Allergic Contact Dermatitis from Propolis

Susan E. Walgrave; Erin M. Warshaw; Lynn A. Glesne

Disclosures

Dermatitis. 2005;16(4):209-215. 

In This Article

Type I Immunoglobulin E–Mediated Reactions to Propolis

Although type IV reactions are more prevalent, there have been several case reports of type I immediate hypersensitivity to propolis.[76,77]

Hsu and colleagues described a 48-year-old man with cardiac arrest secondary to respiratory distress. The patient had applied topical propolis for the treatment of acute pharyngitis and developed dysphagia and drooling 6 hours after use. Respiratory distress ensued, with resultant hypoxia and shock. The patient eventually died from complications of repeated ventilator-associated pneumonias and sepsis.
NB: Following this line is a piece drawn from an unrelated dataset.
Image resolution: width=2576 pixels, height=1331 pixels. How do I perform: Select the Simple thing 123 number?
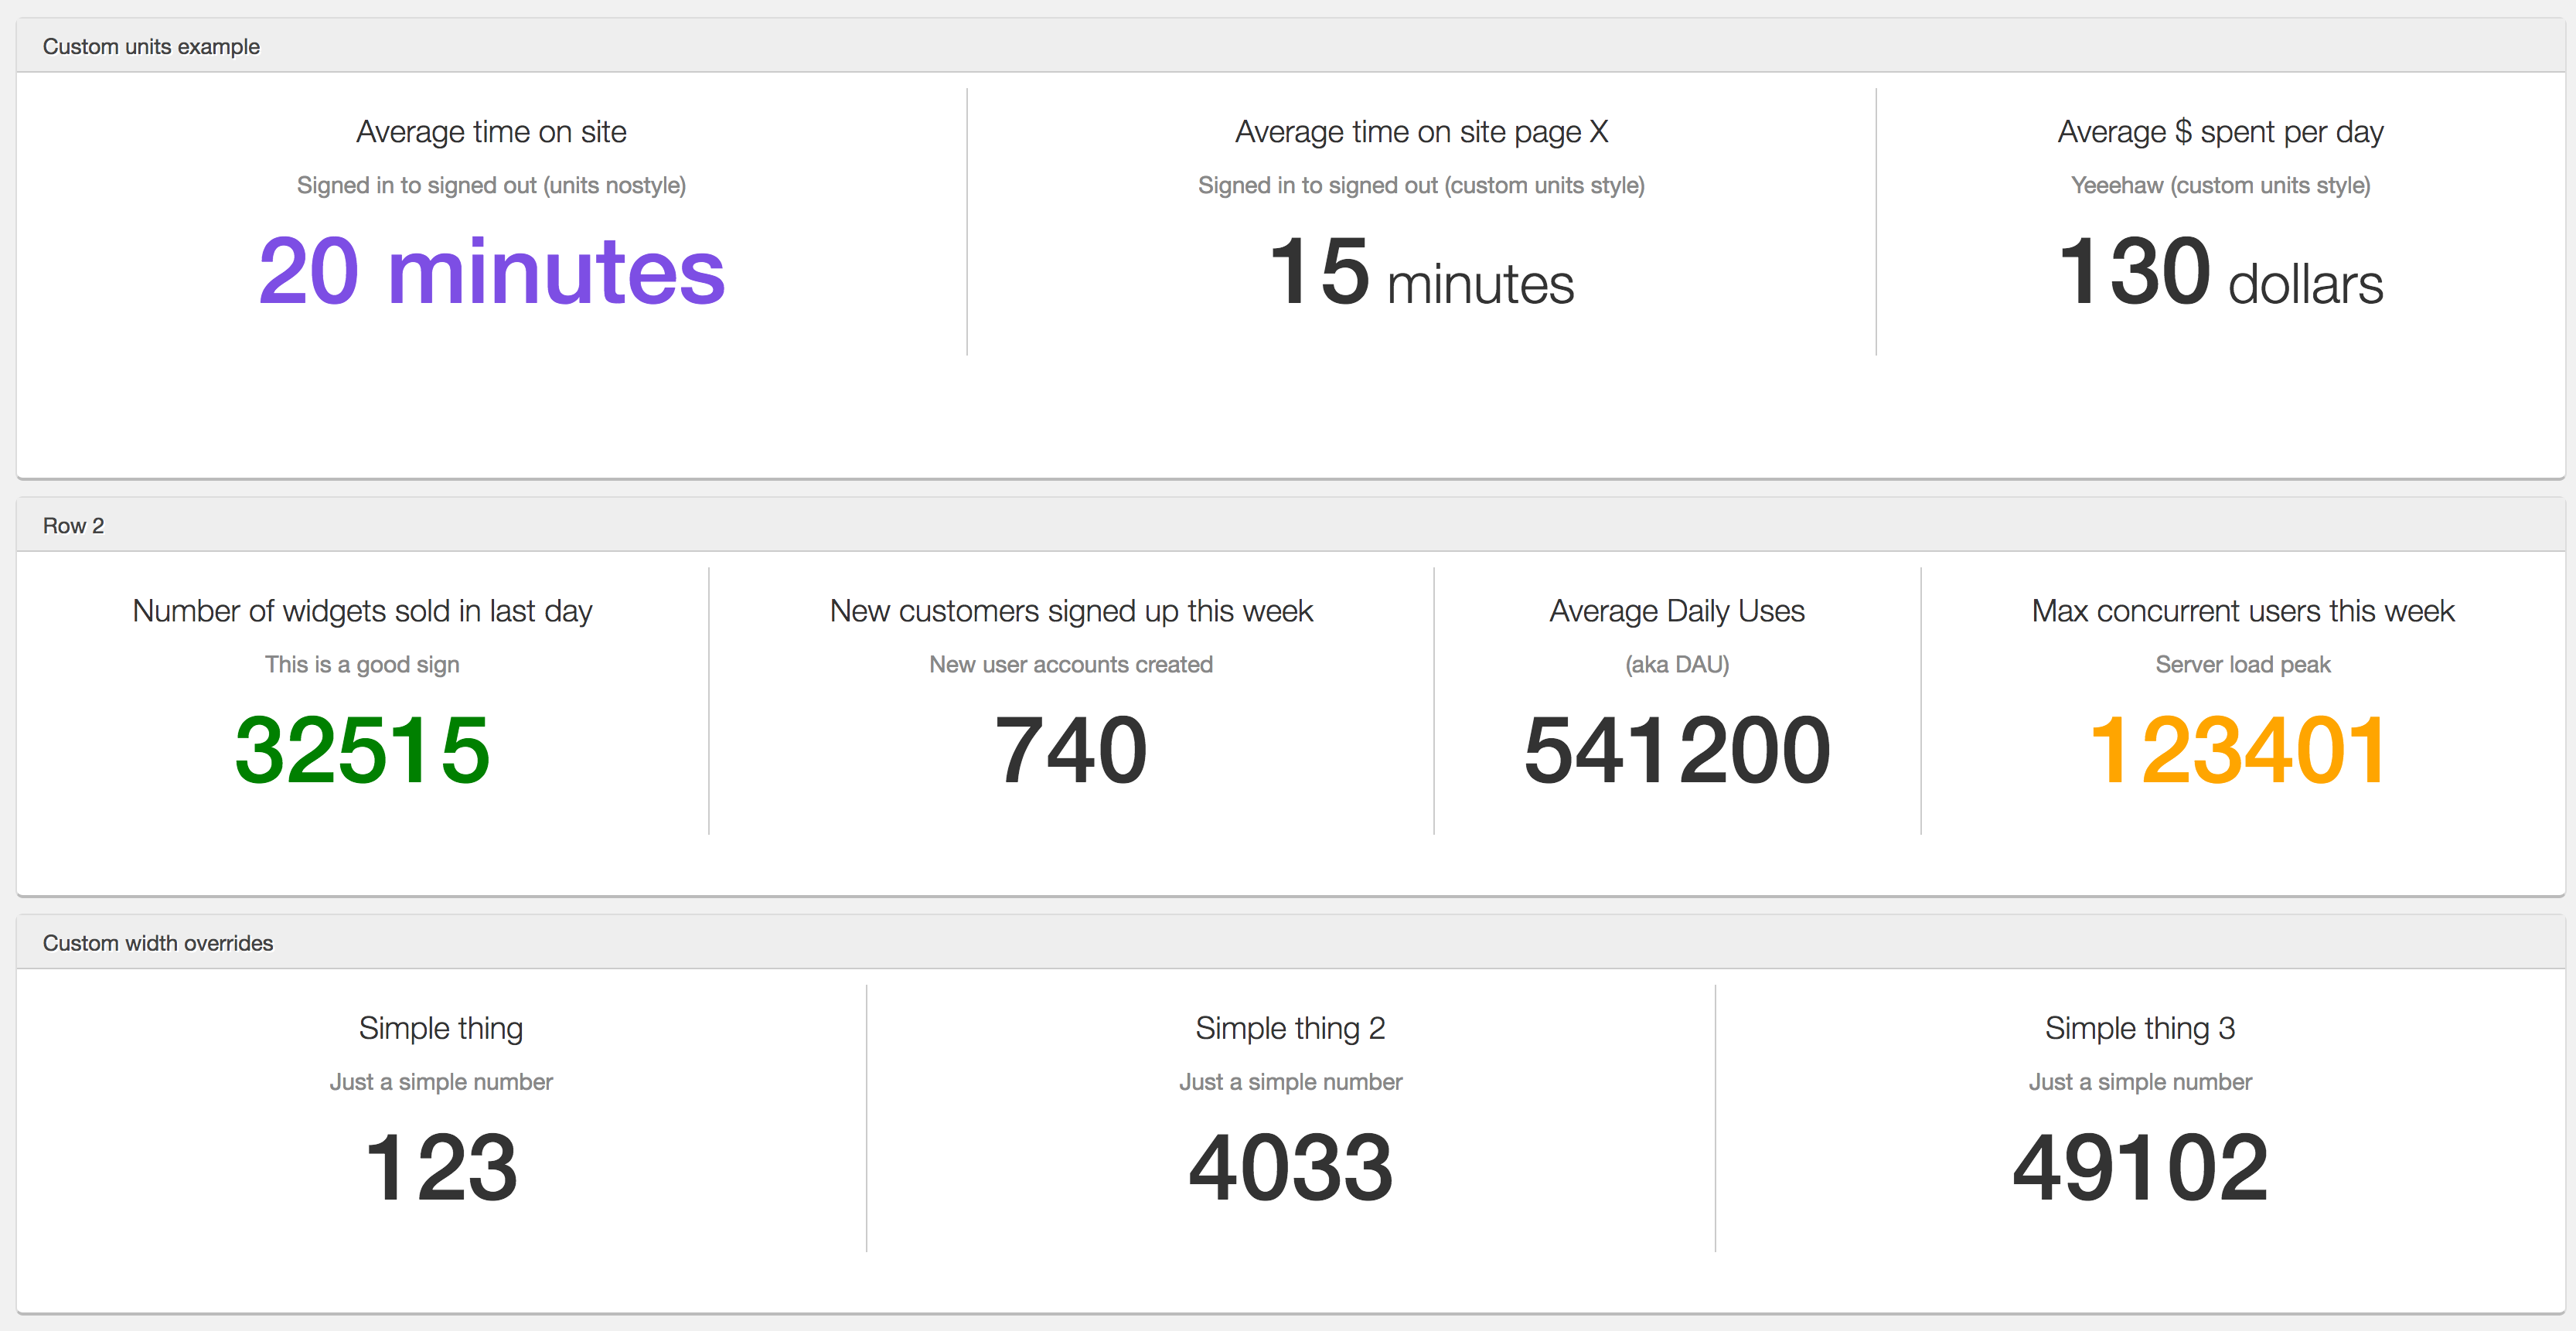coord(441,1167)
Although formal testing was not performed, propolis was thought to be responsible because of the temporal proximity of the symptoms to propolis use and because no other possible causes were identified.[76]

Callejo and colleagues described a beekeeper's 10-year-old son who for years had had a history of angioedema associated with the manipulation of beehive products. Despite a history of tolerance to bee stings, he developed an immediate systemic reaction (with urticaria, angioedema, severe hypotension, and fecal and urinary incontinence) within 5 minutes of being stung by a honeybee. Skin-prick test results were positive for propolis but negative for beeswax and honey. The result of a propolis-specific immunoglobulin E (IgE) radioallergosorbent test (RAST) was also positive in this patient, indicating an adverse IgE-mediated reaction to propolis.[77]